Assault of Dafonte Miller
- Date: December 28, 2016
- Time: 2:30–3:30 a.m.
- Location: Whitby, Ontario, Canada;
- Participants: Dafonte Miller, Christian Theriault, Michael Theriault
- Outcome: Charges dropped against Dafonte Miller; Christian Theriault found not guilty; Michael Theriault convicted of assault;
- Injuries: Dafonte Miller blinded in one eye
- Sentence: Nine months in prison, 12 months' probation, and five-year weapons prohibition for Michael Theriault

= Assault of Dafonte Miller =

2016 assault in Whitby, Ontario, Canada

Dafonte Miller is a 19 year old man who was assaulted on December 28, 2016 in Whitby, Ontario, Canada, a city located approximately 20 km from Toronto, by Michael Theriault, an off-duty constable of the Toronto Police Service. Michael's brother Christian participated in the assault. Miller is black; the Theriaults are white. On June 26, 2020, Michael Theriault was convicted of assault in connection with the incident. On November 5, 2020, Theriault was sentenced to nine months in prison with 12 months probation following, along with a five-year weapons prohibition. The case received significant media attention in Canada.

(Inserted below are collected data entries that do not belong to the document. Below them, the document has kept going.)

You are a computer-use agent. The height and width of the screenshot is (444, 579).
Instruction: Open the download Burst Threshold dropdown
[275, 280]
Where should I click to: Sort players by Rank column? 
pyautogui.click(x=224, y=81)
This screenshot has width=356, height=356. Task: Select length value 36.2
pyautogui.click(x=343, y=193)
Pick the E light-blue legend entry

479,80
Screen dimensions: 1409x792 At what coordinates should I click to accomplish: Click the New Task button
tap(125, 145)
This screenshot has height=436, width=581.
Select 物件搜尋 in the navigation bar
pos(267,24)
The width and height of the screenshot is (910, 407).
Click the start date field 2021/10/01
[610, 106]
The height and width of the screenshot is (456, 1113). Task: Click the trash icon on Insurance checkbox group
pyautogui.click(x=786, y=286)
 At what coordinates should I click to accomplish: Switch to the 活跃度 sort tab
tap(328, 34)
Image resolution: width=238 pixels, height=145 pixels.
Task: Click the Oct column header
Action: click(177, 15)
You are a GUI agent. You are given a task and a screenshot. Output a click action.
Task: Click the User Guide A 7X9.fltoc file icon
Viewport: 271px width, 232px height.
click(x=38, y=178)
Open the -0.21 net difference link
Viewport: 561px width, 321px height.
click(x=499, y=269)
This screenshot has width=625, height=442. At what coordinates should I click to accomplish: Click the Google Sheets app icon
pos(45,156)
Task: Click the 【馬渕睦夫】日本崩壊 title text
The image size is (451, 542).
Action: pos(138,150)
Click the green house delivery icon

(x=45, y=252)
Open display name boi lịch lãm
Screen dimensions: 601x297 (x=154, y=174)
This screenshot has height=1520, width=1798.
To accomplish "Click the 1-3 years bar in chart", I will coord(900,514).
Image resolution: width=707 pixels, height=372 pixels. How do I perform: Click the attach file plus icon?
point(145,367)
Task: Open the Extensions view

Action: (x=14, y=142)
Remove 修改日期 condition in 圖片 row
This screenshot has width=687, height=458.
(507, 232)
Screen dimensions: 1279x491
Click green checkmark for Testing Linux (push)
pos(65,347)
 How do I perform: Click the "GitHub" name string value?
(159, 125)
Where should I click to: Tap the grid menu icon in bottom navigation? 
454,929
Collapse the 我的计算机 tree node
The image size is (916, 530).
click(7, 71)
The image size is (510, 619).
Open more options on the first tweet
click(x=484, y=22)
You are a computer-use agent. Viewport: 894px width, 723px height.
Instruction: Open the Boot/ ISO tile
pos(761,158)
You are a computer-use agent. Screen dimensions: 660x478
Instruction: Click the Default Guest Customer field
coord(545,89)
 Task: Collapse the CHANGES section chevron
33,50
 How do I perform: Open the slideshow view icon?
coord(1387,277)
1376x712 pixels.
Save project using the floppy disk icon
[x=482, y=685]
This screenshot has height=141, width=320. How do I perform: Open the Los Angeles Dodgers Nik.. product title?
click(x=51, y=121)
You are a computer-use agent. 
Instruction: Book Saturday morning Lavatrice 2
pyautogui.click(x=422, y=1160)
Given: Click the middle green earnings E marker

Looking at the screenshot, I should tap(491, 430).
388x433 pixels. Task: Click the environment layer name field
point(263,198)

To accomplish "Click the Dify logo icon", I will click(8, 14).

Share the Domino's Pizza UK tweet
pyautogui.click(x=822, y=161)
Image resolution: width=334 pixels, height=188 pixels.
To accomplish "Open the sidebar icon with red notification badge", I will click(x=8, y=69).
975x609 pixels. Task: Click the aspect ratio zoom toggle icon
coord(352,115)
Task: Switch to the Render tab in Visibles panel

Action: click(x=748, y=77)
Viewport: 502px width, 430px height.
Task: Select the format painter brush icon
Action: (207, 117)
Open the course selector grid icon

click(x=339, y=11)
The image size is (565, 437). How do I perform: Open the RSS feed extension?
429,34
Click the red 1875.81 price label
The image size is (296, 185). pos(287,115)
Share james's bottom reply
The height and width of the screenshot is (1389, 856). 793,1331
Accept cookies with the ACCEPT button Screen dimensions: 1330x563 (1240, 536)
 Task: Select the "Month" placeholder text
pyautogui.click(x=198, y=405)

== Criminal charges and trial ==
Miller alleged that the assault was random, whereas the brothers alleged that Miller and one other person had broken into a truck near their home. Miller was initially charged with assault and theft in connection with the incident—charges which were later dropped. At trial, the court found that Miller and two friends were "essentially caught by Michael and Christian Theriault in the act of stealing items from the vehicle".

Michael Theriault assaulted Miller with a pipe, blinding him in one eye. On the recommendation of Miller's lawyer, Julian Falconer, an investigation by Ontario's Special Investigations Unit began four months after the assault. Following the investigation, the Theriaults were charged with aggravated assault and attempting to obstruct justice.

The trial began in October 2019 and lasted two weeks. Justice Joseph Di Luca of the Ontario Superior Court of Justice, sitting without a jury, conducted the trial in Oshawa. On June 26, 2020, Michael Theriault was found guilty of assault—a lesser included offense of aggravated assault—and not guilty of attempting to obstruct justice. Christian Theriault was found not guilty on all counts.

Due to the COVID-19 pandemic, in a rare event and for the first time for the Ontario Superior Court, the verdict was read live over YouTube. Over 20,000 people viewed the live broadcast in which Justice Di Luca delivered his verdict. Despite the live stream having been open and freely accessible online throughout the duration of the reading, the law still prohibited taking photos, screengrabs, or recordings of court proceedings. The media could not take pictures of or even rehost the YouTube stream.

On November 5, 2020, Judge Di Luca sentenced Michael Theriault to nine months in prison with 12 months probation afterwards, noting the "sentence is substantial but it is not crushing." The sentencing also includes a five-year weapons prohibition.

== Response ==
The case was highly publicized in Canada. An editorial by The Globe and Mail stated that it "underlines concerns about systemic deficiencies in policing." Jagmeet Singh, leader of the federal New Democratic Party, stated on Twitter that "[t]he violence perpetrated against Dafonte Miller is a painful example of police acting with impunity", and called for various reforms in response.

On August 6, 2020 Toronto Police Service's interim police chief James Ramer issued an apology to Miller stating the TPS "made the wrong decision" when it failed to notify the province's police watchdog, as is required when there is serious officer-involved injury or death. Chief Ramer, during a press conference, went on to say "[a]s a result of that decision, trust has been broken between the police, Dafonte Miller and the broader community. For that, on behalf of the Toronto Police Service, I want to apologize." In addition to the apology, Chief Ramer changed the policy for the Special Investigations Unit to investigate such incidents regardless of whether a TPS member is on- or off-duty. Miller did not accept the apology.

John Struthers, president of Ontario's Criminal Lawyers' Association, said that "after a thorough and methodical review of the evidence" the judge could not conclude this was "street justice", and "the really critical thing to remember is that we cannot expect any specific case to be guided by, influenced by or poisoned by the current political climate".